• [WORK INSTRUCTION]: Please restate word for word, and with nothing added, the lines that run from the one holding "Task: Click the Save in path field" to the end of the entries below.

[Pixel coordinate grounding data]
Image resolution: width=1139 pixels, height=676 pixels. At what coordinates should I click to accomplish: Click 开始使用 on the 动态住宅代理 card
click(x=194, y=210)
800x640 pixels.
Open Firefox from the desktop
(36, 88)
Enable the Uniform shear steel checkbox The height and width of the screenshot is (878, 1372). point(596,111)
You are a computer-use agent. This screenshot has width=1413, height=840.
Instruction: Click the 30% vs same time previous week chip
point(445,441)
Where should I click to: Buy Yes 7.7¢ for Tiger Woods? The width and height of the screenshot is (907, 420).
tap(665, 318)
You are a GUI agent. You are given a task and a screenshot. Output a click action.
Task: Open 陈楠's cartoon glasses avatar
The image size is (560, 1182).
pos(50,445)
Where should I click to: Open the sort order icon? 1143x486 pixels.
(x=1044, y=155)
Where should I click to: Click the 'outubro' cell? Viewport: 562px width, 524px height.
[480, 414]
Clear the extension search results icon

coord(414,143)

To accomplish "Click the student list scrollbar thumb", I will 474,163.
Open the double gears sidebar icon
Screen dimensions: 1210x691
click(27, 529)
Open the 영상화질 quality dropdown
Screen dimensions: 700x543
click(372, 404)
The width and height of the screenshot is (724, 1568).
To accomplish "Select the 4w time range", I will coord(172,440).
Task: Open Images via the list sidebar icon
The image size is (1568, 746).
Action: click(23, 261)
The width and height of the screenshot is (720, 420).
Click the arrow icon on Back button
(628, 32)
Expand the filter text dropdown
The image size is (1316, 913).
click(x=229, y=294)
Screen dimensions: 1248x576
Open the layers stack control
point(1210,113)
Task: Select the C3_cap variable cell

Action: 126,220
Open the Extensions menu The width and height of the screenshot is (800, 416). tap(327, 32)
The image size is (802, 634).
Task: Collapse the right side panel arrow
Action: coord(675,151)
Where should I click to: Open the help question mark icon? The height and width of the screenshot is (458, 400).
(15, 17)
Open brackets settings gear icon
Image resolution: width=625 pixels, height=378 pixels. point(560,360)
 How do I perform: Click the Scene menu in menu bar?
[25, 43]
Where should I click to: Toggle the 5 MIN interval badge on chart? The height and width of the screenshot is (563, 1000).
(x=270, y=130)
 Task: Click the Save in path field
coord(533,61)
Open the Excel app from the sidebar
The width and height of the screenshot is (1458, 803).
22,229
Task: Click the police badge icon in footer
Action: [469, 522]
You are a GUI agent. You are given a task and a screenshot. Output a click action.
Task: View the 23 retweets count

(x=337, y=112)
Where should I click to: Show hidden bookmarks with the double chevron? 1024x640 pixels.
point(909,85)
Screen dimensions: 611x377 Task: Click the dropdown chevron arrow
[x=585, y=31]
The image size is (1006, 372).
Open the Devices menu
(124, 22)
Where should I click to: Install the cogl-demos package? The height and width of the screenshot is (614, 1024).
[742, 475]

• [SOLUTION TO THIS EXERCISE]:
 Task: Click the Save in path field
coord(533,61)
Open the Excel app from the sidebar
The width and height of the screenshot is (1458, 803).
22,229
Task: Click the police badge icon in footer
Action: [469, 522]
You are a GUI agent. You are given a task and a screenshot. Output a click action.
Task: View the 23 retweets count

(x=337, y=112)
Where should I click to: Show hidden bookmarks with the double chevron? 1024x640 pixels.
point(909,85)
Screen dimensions: 611x377 Task: Click the dropdown chevron arrow
[x=585, y=31]
The image size is (1006, 372).
Open the Devices menu
(124, 22)
Where should I click to: Install the cogl-demos package? The height and width of the screenshot is (614, 1024).
[742, 475]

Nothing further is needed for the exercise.